→ **EXCERPTED PASSAGE**
_ _ _ _ _

The Look of Silence contrastingly revolves around Adi Rukun, an optometrist and brother of one of the victims of the Indonesian mass killings. His mission is to confront those involved in the murder of his brother under the pretense of an eye exam. Unlike in The Act of Killing, guilt is a palpable reality to those Adi addresses with the news of his brother’s grizzly death. Some point to fact to dissolve their blame. After all, a few estimates put the total death count at upwards of 3 million people, and Adi’s brother was just one of them. Others scramble to deny their culpability while accosted by both Adi’s statements and the gaze of Oppenheimer’s cameras.
In either response, the effect is markedly different from Congo and Zulkadry’s confessions in The Act of Killing. The two only ever face the inner remorse they feel. All of their reported 1,000 victims aren’t alive to throw accusations at them. Rationalizing their actions through movies doesn’t represent an admission of wrongdoing but a way to appease their internal psyche. Those who killed Adi’s brother don’t receive that luxury, at least not in The Look of Silence.
Though, sympathy should be spared for Adi and his family, who still live in a militaristic and oppressive country whose government openly canonizes figures like Congo and their actions during the mid-1960s. Locally, Adi, his mother and his father realize they live in a community of murderers and accessories and must accept the fact that those who killed their brother and son are all around them.

_ _ _ _ _

→ **ACTIONS TO TAKE**
- 1) According to the excerpt on The Look of Silence, what is Adi Rukun's profession?
- 2) Reproduce the excerpt on The Look of Silence starting at "In either response, the" and ending at "all around them.", renaming "sympathy" as "compassion".
- 3) Extend the excerpt on The Look of Silence beyond its final sentence.
The rows after this point come from a different source than the excerpt on The Look of Silence.

_ _ _ _ _

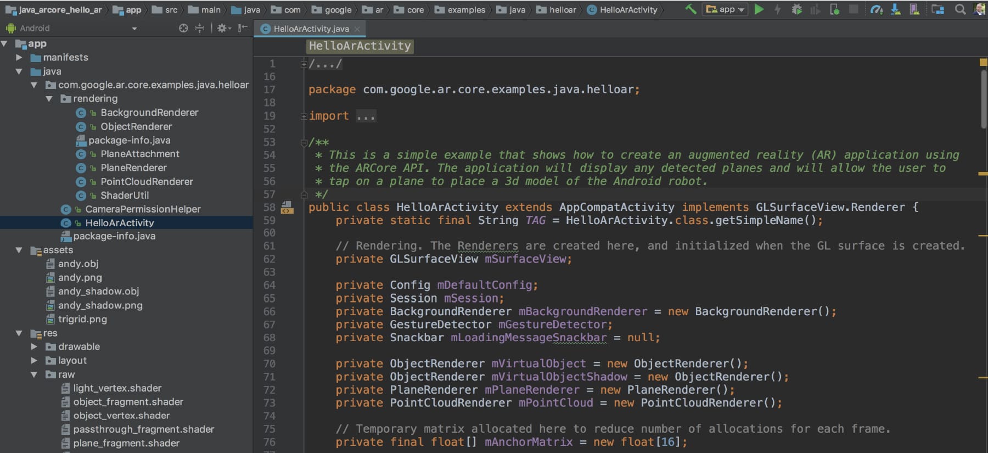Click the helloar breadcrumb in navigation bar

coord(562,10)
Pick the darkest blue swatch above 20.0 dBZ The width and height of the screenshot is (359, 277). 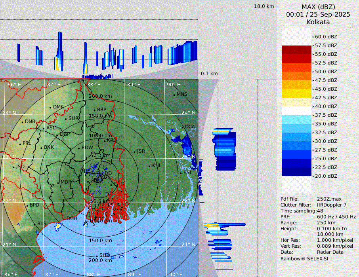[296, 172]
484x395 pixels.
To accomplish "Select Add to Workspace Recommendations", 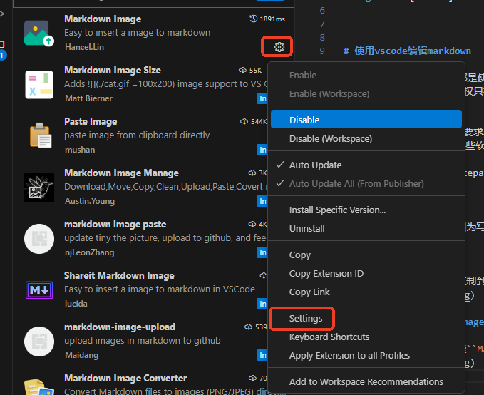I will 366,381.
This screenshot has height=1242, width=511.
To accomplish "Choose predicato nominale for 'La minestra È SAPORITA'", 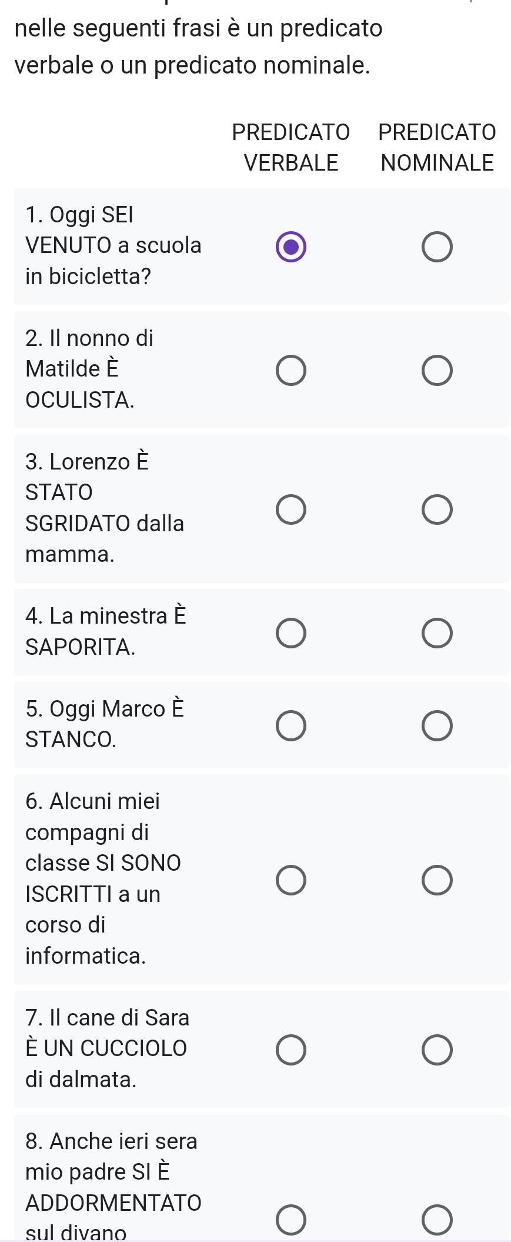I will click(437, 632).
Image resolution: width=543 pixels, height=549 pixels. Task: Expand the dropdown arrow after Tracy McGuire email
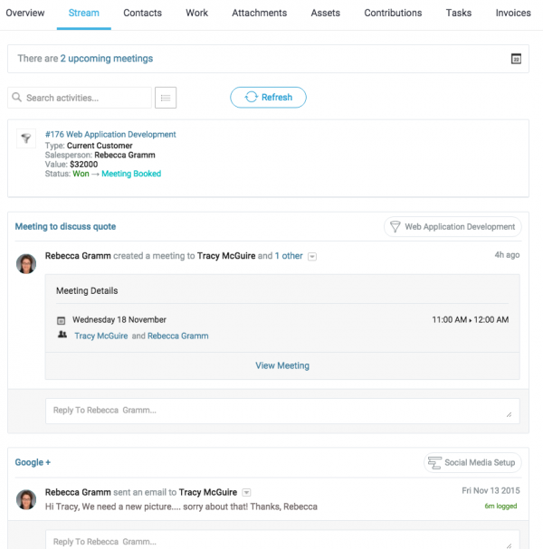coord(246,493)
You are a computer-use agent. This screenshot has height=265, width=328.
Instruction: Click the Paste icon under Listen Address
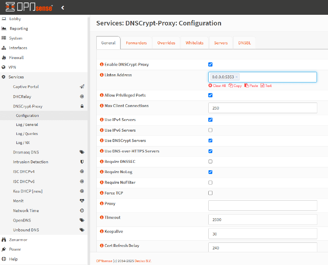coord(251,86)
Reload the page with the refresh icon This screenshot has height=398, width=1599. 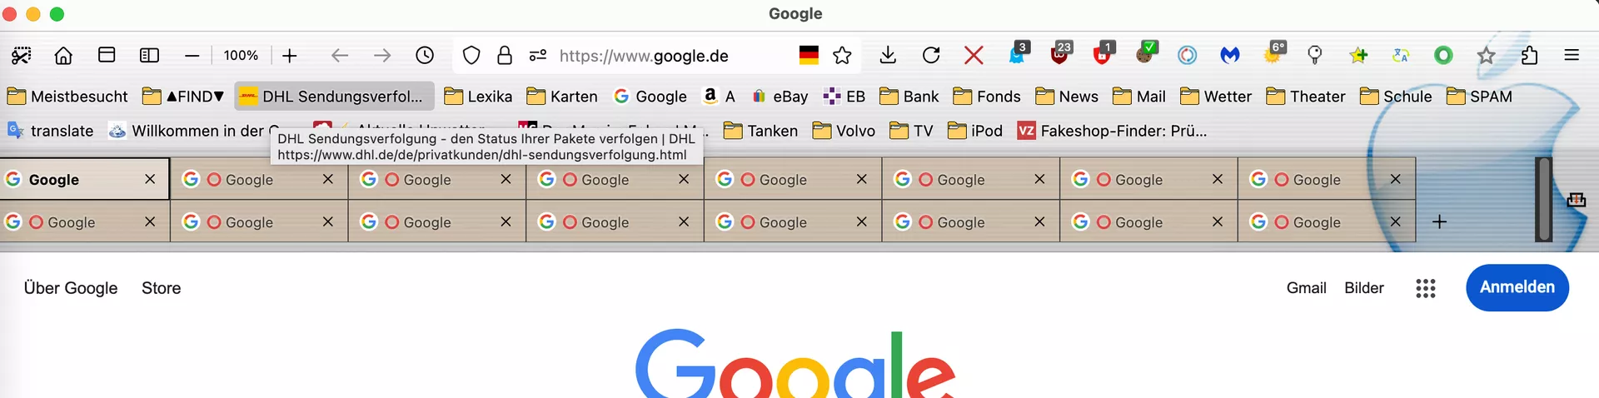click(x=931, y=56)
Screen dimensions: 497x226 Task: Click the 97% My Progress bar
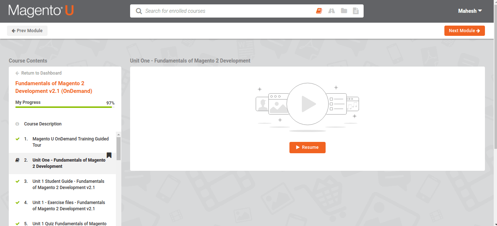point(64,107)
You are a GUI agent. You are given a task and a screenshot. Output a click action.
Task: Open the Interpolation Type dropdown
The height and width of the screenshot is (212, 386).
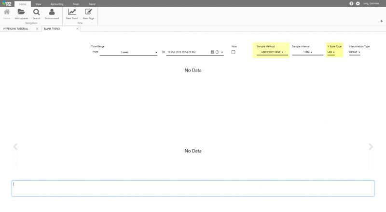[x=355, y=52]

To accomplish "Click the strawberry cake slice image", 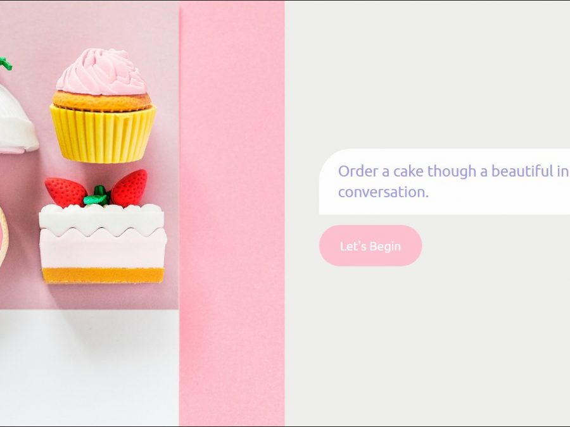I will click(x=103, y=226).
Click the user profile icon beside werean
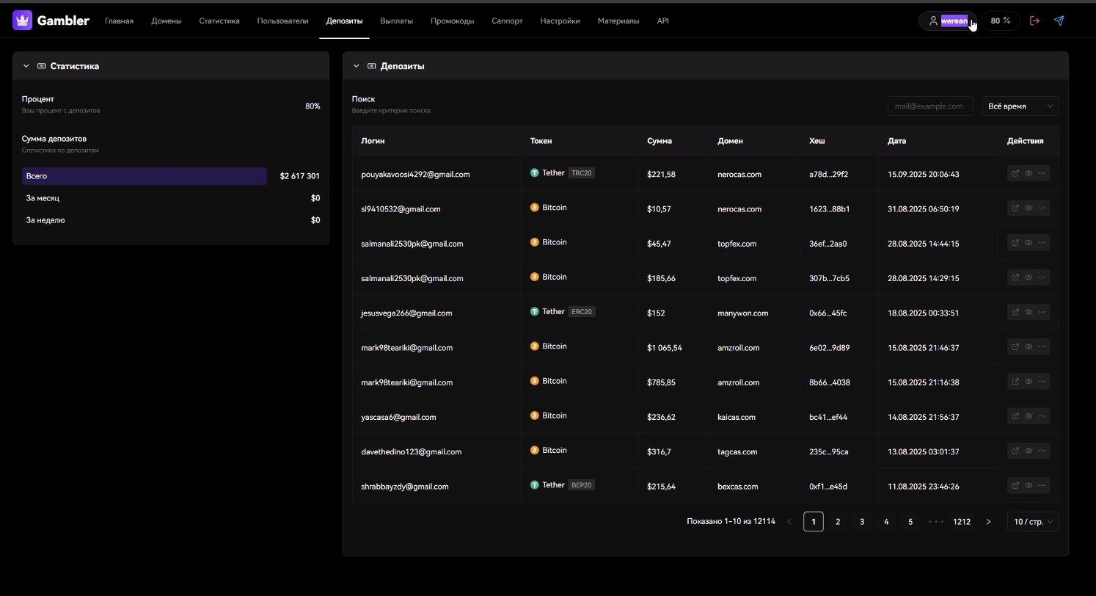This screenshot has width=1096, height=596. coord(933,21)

_ _ _ _ _

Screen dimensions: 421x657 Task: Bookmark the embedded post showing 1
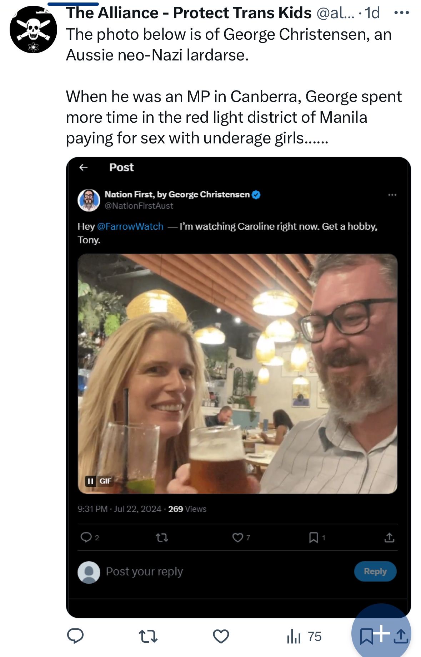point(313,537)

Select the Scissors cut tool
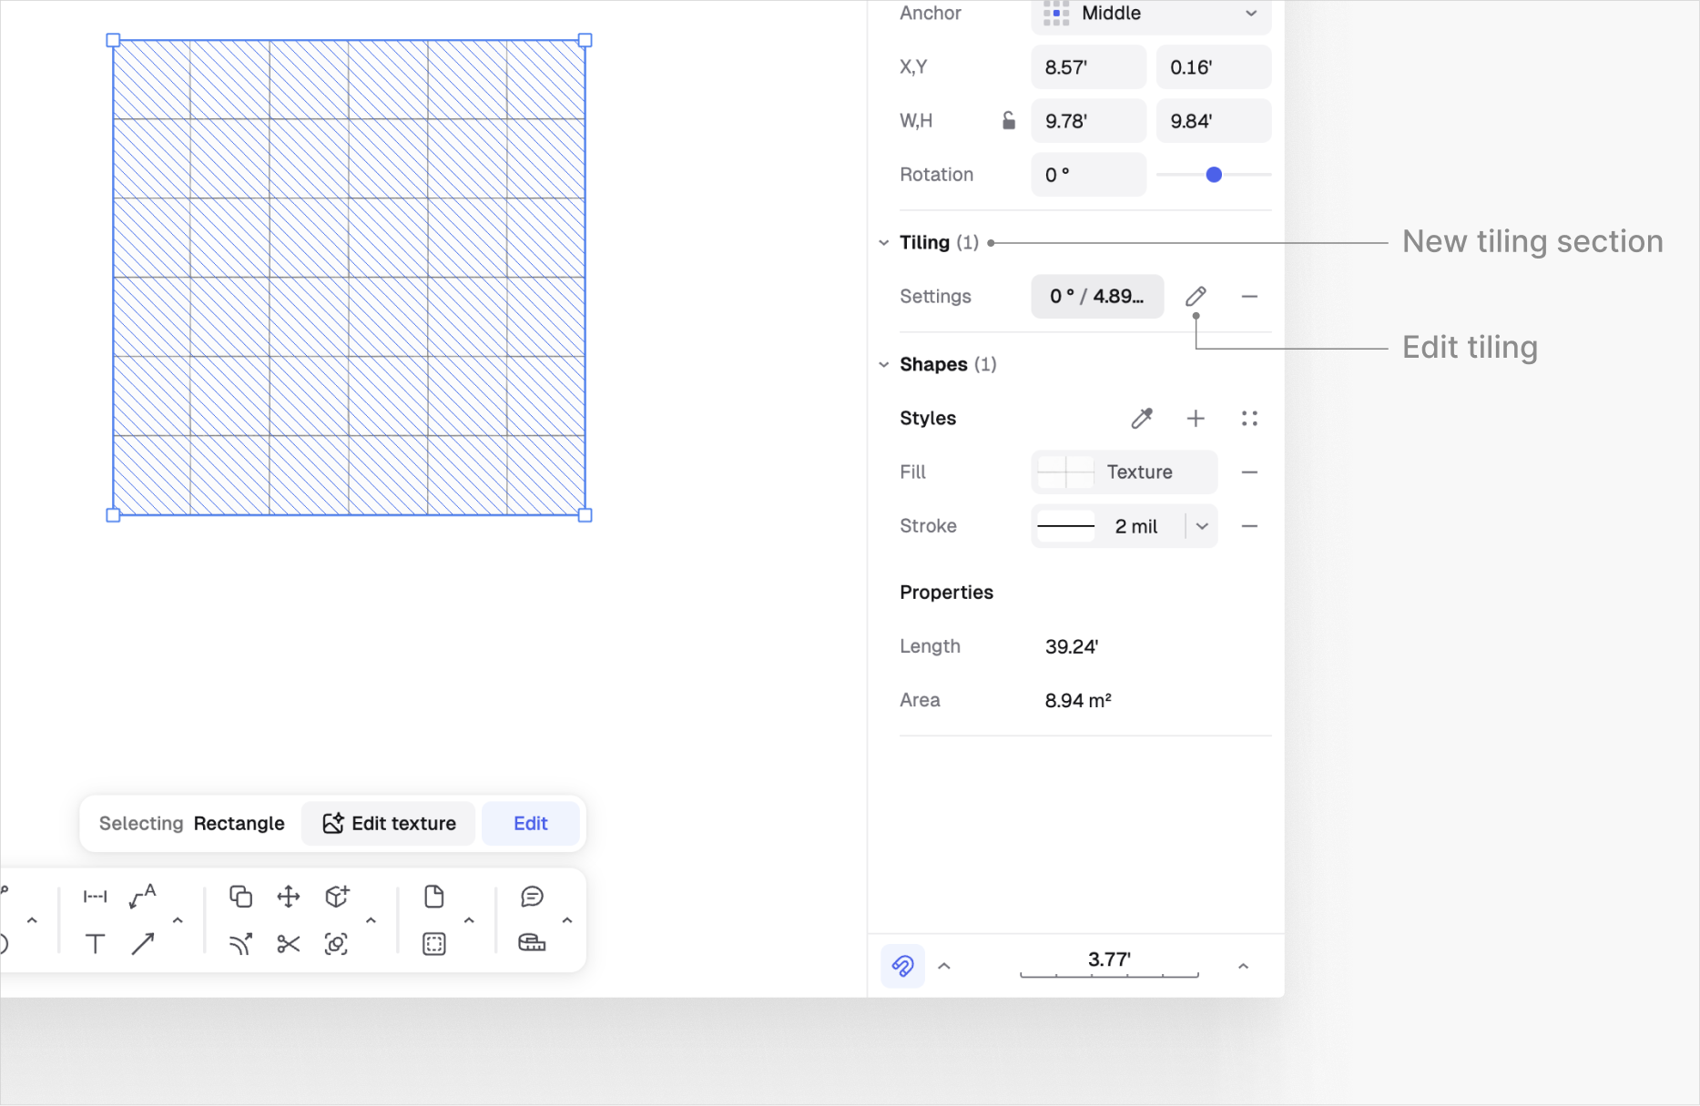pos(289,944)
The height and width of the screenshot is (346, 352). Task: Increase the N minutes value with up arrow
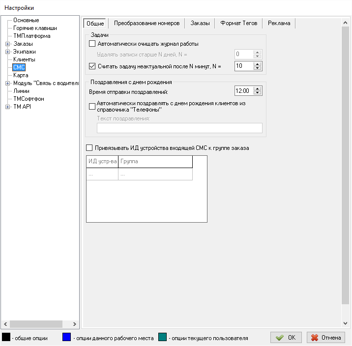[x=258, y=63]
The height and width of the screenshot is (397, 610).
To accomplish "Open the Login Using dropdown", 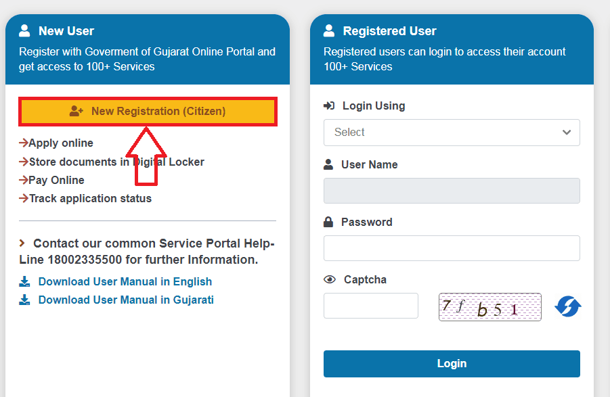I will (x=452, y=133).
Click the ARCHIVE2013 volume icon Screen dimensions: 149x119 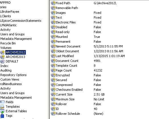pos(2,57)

_ _ _ _ _

→ **RESPONSES TO THE TASKS**
- 1) He is an optometrist.

- 2)
In either response, the effect is markedly different from Congo and Zulkadry’s confessions in The Act of Killing. The two only ever face the inner remorse they feel. All of their reported 1,000 victims aren’t alive to throw accusations at them. Rationalizing their actions through movies doesn’t represent an admission of wrongdoing but a way to appease their internal psyche. Those who killed Adi’s brother don’t receive that luxury, at least not in The Look of Silence.
Though, compassion should be spared for Adi and his family, who still live in a militaristic and oppressive country whose government openly canonizes figures like Congo and their actions during the mid-1960s. Locally, Adi, his mother and his father realize they live in a community of murderers and accessories and must accept the fact that those who killed their brother and son are all around them.

- 3)
While The Act of Killing provides background and much-needed shock to the killings, (Congo and Zulkadry have no qualms recounting all the graphic details of their deeds) The Look of Silence gives a picture of the aftermath via an insular depiction of one family’s life-defining loss of a relative. Its consistent vision and loyalty to the harrowing subject matter make The Look of Silence one of the most provocative documentaries of the last decade.
5. Phoenix
World War II continues to be an epicenter for the movie industry, even more than 70 years after its conclusion. It proves to be a spring of unparalleled drama and humanity-based psychological play for directors year in and out. As such, some World War II movies end up blurring together. Phoenix is not one of those movies.
Phoenix, one of the most original World War II-based films in years, follows Nelly Lenz. Nelly survived living in a concentration camp during the Holocaust, though not without taking a bullet to the face. Needing facial reconstruction surgery, she returns to her native Berlin for the procedure.
Helped along by her friend Lene, Nelly still feels incomprehensible trauma, both from her time in the camp and in her discontent for the results of the facial surgery, which leaves her countenance looking different from her original self. On top of all this, Nelly’s husband Johnny is still in town, and Lene suspects he was the one who revealed Nelly to the Nazis.
What plays out can best be described as a Vertigo-inspired drama involving ruminations on identity, greed, hope and betrayal. While the actions of the film take place post-Holocaust, the shadow it casts over Phoenix is undeniable. Lene wishes to flee Berlin and emigrate to the newly created Palestine with Nelly. The potential relief of a state created for the safety of the ethnically Jewish, however, is lost on the deeply distressed Nelly.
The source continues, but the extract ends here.